What you need to do
1. Say whether each statement below agrees with the article extract on Microsoft and open source. Answer yes or no for each, quoting the exact words of the extract that decide it.
(a) The next version of Windows will be named Vista.
(b) The Rolling Stones helped promote Windows 95.
(c) Microsoft has managed to tame GNU/Linux.
2. Go on with the article extract on Microsoft and open source, picking up right after its final sentence.
### Document segment
Saturday, July 30, 2005

CHALLENGES TO MICROSOFT

Source: BBC

Here is an extract of the article on "How does Microsoft face the growing challenges from open source, asks technology commentator Bill Thompson?".

The announcement that the next version of Windows will be called Vista has singularly failed to set the computing world on fire. Microsoft is facing a much bigger problem than lack of interest in its new OS, a problem that cannot easily be solved by spending hundreds of millions of dollars on a marketing campaign or signing up a well-known band to promote it as the Rolling Stones did with Windows 95.

The problem is GNU/Linux, a beast they cannot destroy and cannot seem to tame, a beast that is encroaching on their markets by offering an alternative to the closed development and licensed software model that has made Microsoft rich.

So what would it mean for Microsoft to try to "embrace and extend" Linux? It might go something like this.The Linux kernel, the GNU environment and tools, and many other free software products are made available under the GNU General Public License.
######
### Record set
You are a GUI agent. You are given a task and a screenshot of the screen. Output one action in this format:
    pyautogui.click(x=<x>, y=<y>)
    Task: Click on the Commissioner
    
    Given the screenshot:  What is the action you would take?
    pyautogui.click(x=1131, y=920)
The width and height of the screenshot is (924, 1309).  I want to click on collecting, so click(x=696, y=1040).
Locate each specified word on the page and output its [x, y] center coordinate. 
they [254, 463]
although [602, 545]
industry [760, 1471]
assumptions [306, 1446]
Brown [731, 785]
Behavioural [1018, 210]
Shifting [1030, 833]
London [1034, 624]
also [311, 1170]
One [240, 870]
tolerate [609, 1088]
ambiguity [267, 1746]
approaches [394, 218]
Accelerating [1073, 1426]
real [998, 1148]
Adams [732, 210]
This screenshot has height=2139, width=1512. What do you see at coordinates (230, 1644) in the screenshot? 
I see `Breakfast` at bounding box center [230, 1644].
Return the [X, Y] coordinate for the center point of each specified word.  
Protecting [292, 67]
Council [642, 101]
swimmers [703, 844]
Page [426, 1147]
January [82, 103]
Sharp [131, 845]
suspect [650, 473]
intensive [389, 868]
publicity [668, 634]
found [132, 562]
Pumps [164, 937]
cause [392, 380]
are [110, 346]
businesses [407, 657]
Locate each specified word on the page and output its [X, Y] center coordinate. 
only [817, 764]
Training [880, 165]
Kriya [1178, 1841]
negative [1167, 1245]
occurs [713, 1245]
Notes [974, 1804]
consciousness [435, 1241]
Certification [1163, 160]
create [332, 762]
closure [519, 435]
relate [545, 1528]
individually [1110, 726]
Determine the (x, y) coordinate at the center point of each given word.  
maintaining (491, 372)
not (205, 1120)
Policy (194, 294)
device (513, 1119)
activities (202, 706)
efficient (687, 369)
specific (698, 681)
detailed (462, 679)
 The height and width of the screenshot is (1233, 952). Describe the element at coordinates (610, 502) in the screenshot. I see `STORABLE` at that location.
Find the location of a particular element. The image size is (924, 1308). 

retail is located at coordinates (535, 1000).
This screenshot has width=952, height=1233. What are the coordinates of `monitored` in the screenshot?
######
Exercise results
1.
(a) Yes: "the next version of Windows will be called Vista"
(b) Yes: "signing up a well-known band to promote it as the Rolling Stones did with Windows 95"
(c) No: "a beast they cannot destroy and cannot seem to tame"

2.
Anyone can take the source code needed to compile the program, run it, distribute it, and modify it.If they distribute their changed version then it has to be under the same licence, so you cannot improve a program and then keep the improved version unless you only use it internally and privately. But anyone who wants to can "fork" the code by taking a version and beginning their own development path.

What will happen when Microsoft releases its new Linux distribution: Micrix (pronounced mick-rix)? It is everything you want. Somthing everyone want

It is completely cross-compatible with Windows, other versions Linux and the Mac OS. Microsoft indemnifies you against lawsuits from companies like SCO who claim Linux infringes their copyright. Some interesting points to mention are

First Anyone who wants to can take Micrix and distribute it themselves, of course, and Microsoft does accept submissions for the code base from the community and looks carefully at what is happening back in Linux world, although it prefers to make its own fixes rather than just take code from the old world.

Second Crucially, however, it does not listen to what Linus Torvalds, Richard Stallman, Eric Raymond and the other leaders of the free and open source software movement are saying.

The author finally concludes " Of course, all of this is a fantasy for the summer holidays. I have absolutely no reason to believe that such a future could come to pass.Nobody at Microsoft tells me anything, I have not heard any rumours and I do not know nothing. I am just indulging in a bit of imaginative thinking."

I am looking for such a move from microsoft, where they could really tap the potential open source market with their stable products ,hence help serve the open source community apart from running their own properitory Windows.